# 2003 A4 burning oil - is this normal?



## gte493r (Nov 28, 2006)

Audi A4 2003 Premium and Sport packages with 1.8T, CVT
Car has 64k miles on it. From 0-50k, oil was changed every 10k by Audi service. post-50k I have taken it to a mechanic (non dealer). After my last oil change by audi my min-oil light went on after 7500 miles. Oil was changed and again after 7500 miles the oil light comes on. My mechanic says that I should change my oil every 5-6k (I have no problem with this), my engine is burning oil and this is 'normal'. I am using Mobil 1 synthetic oil of some sort.

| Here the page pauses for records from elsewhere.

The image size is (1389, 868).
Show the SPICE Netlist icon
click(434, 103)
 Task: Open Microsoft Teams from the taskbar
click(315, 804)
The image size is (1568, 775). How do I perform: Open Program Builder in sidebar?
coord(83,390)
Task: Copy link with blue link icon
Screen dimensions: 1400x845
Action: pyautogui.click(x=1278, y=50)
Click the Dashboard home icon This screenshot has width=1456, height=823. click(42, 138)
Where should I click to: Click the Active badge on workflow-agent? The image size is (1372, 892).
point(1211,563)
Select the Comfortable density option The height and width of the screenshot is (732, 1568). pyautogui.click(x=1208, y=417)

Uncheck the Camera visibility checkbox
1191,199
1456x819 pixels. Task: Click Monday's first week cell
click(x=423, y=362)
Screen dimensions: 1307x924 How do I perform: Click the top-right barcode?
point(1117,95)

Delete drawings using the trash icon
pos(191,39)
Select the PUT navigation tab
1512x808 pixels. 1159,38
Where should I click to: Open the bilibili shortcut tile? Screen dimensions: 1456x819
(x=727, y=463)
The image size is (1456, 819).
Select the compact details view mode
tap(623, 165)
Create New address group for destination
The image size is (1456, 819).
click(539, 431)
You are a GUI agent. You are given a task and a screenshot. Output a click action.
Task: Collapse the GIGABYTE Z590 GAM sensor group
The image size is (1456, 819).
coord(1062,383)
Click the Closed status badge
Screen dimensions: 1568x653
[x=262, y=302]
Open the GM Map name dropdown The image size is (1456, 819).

So, my question is....Is this in fact 'normal'?


----------



## Sepp (Dec 10, 2002)

*Re: 2003 A4 burning oil - is this normal? (gte493r)*

With your car having a turbo, I'd think less of myself for not changing the oil every 3K.
Changing your oil every 10K pre-50K is down right silly.
Yes a car with that few many miles shouldn't be burning any oil.
Religously check you oil level every week to observe how much it's burning, (or loosing) maybe you have a leak?


----------



## ih8erickempf (Apr 23, 2004)

*Re: 2003 A4 burning oil - is this normal? (gte493r)*

yes its normal... audi says the 4.2s in the s4's can burn up to a quart a month and still be deemed normal... if there are no leaks then there should be no worries


----------



## StormChaser (Jan 3, 2000)

*Re: 2003 A4 burning oil - is this normal? (ih8erickempf)*

It really depends on what you mean by "normal." Your 1.8T is within spec from AUdi, which allows for up to 1qt for every 1,000 miles...which seems ridiculous to me. With that said, some oil consumption is fairly typical for the 1.8T, especially if the first oil change was done "early." The 1.8T came from the factory with a special breakin oil (a no detergent oil) that allows the rings to get properly seated. If this breakin oil was changed out too early, the rings may not have fully seated and are allowing some blow-by. But, what makes you think it's BURNING the oil? Any smoking? Have you looked for leaks?


----------